= Beginning of Section =
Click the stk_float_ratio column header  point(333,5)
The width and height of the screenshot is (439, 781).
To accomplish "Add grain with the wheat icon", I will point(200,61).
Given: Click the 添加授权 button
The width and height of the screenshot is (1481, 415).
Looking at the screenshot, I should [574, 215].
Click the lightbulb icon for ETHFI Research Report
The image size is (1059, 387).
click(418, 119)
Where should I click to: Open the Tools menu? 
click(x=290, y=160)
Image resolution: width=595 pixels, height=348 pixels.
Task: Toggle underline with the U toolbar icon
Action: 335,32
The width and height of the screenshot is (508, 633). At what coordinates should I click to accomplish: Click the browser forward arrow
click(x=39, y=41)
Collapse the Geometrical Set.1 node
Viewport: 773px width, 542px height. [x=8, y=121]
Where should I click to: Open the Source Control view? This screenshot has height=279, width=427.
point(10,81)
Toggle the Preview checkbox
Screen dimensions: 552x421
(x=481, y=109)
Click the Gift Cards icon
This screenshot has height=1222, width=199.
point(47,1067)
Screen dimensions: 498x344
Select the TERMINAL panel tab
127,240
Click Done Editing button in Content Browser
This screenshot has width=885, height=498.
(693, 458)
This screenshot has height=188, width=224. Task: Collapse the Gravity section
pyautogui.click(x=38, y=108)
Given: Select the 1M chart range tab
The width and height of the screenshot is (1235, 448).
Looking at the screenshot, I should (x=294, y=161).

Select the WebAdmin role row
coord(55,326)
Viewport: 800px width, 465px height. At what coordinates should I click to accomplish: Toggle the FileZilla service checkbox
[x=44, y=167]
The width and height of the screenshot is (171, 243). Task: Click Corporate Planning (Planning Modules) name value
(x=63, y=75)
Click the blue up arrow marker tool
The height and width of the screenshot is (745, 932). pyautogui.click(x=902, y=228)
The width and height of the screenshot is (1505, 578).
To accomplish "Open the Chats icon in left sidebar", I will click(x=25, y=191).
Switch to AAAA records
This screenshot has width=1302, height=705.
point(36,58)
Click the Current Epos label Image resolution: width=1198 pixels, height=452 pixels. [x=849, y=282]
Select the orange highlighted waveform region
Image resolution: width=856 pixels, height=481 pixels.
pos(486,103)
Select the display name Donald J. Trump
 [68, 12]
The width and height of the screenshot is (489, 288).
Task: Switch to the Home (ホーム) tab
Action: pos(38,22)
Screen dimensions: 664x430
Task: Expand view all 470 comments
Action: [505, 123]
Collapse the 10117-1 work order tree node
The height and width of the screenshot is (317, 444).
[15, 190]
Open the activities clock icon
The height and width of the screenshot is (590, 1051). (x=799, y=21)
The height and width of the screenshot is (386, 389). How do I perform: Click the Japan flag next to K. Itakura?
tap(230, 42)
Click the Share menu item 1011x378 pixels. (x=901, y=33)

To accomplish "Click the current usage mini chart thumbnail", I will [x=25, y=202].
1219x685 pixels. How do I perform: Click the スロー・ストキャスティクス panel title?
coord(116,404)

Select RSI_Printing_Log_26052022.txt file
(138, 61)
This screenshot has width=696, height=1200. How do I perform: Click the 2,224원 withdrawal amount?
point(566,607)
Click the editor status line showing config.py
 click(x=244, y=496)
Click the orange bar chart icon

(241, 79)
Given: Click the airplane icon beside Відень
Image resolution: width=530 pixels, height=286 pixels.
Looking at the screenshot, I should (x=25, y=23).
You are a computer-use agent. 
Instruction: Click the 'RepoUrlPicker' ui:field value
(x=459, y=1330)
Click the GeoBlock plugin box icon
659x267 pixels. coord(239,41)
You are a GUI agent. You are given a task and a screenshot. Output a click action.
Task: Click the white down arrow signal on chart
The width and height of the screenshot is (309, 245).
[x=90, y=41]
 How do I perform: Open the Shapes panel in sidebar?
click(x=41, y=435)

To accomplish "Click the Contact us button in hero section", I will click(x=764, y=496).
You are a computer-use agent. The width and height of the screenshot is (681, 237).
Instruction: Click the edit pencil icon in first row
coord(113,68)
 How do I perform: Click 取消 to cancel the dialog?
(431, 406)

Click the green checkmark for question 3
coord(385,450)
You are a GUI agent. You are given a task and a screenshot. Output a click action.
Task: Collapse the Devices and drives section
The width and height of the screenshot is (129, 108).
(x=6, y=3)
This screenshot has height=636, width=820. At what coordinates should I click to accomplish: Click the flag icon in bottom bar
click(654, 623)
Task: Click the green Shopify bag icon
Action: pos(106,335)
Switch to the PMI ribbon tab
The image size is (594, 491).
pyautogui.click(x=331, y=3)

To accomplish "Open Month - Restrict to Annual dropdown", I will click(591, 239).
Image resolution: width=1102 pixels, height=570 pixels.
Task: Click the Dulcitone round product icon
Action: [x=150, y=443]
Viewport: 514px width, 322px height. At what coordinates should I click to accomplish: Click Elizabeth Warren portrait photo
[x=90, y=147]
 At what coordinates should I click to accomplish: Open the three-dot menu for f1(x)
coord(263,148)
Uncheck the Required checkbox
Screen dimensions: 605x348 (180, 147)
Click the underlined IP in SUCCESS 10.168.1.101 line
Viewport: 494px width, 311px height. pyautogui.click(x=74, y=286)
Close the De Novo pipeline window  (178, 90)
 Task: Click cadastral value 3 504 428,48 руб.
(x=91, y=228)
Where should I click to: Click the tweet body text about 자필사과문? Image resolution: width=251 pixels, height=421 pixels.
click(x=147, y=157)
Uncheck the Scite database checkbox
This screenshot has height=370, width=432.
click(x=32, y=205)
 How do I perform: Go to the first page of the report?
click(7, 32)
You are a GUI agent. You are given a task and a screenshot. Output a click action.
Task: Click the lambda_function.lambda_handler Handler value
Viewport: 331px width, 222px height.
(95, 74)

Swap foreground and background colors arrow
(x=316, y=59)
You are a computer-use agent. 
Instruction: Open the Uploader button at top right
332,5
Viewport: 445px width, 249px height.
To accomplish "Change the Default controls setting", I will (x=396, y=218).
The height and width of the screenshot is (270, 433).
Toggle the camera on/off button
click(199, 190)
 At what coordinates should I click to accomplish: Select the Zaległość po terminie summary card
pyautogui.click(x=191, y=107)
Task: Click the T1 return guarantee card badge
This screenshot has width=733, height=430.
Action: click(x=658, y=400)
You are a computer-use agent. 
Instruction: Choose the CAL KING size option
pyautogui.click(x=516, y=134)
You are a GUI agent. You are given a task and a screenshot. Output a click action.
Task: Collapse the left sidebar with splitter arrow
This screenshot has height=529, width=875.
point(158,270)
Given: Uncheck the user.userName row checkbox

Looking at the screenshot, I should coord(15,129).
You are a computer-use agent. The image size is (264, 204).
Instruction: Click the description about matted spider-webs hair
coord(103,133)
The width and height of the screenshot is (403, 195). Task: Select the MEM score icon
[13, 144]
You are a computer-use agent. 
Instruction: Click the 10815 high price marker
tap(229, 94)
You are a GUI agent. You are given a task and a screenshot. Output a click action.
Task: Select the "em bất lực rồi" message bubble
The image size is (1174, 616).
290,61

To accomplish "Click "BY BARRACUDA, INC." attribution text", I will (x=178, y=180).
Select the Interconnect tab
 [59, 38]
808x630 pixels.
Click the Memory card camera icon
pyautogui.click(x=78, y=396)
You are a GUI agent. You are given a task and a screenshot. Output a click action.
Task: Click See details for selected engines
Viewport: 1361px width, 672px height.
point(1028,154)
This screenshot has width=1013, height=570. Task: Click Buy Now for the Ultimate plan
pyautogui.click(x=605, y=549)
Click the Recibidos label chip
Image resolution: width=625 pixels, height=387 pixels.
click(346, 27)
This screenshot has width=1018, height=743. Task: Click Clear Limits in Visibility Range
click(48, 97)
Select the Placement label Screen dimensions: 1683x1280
= End of Section =
- WORK REQUEST -
In the entries above, find the line with "Open the activities clock icon" and the line with "Task: Collapse the Devices and drives section", then restate word for word both of them and every line between, with nothing more.

- PROBLEM SOLUTION -
Open the activities clock icon
The height and width of the screenshot is (590, 1051). (x=799, y=21)
The height and width of the screenshot is (386, 389). How do I perform: Click the Japan flag next to K. Itakura?
tap(230, 42)
Click the Share menu item 1011x378 pixels. (x=901, y=33)

To accomplish "Click the current usage mini chart thumbnail", I will [x=25, y=202].
1219x685 pixels. How do I perform: Click the スロー・ストキャスティクス panel title?
coord(116,404)

Select RSI_Printing_Log_26052022.txt file
(138, 61)
This screenshot has width=696, height=1200. How do I perform: Click the 2,224원 withdrawal amount?
point(566,607)
Click the editor status line showing config.py
 click(x=244, y=496)
Click the orange bar chart icon

(241, 79)
Given: Click the airplane icon beside Відень
Image resolution: width=530 pixels, height=286 pixels.
Looking at the screenshot, I should (x=25, y=23).
You are a computer-use agent. 
Instruction: Click the 'RepoUrlPicker' ui:field value
(x=459, y=1330)
Click the GeoBlock plugin box icon
659x267 pixels. coord(239,41)
You are a GUI agent. You are given a task and a screenshot. Output a click action.
Task: Click the white down arrow signal on chart
The width and height of the screenshot is (309, 245).
[x=90, y=41]
 How do I perform: Open the Shapes panel in sidebar?
click(x=41, y=435)

To accomplish "Click the Contact us button in hero section", I will click(x=764, y=496).
You are a computer-use agent. The width and height of the screenshot is (681, 237).
Instruction: Click the edit pencil icon in first row
coord(113,68)
 How do I perform: Click 取消 to cancel the dialog?
(431, 406)

Click the green checkmark for question 3
coord(385,450)
You are a GUI agent. You are given a task and a screenshot. Output a click action.
Task: Collapse the Devices and drives section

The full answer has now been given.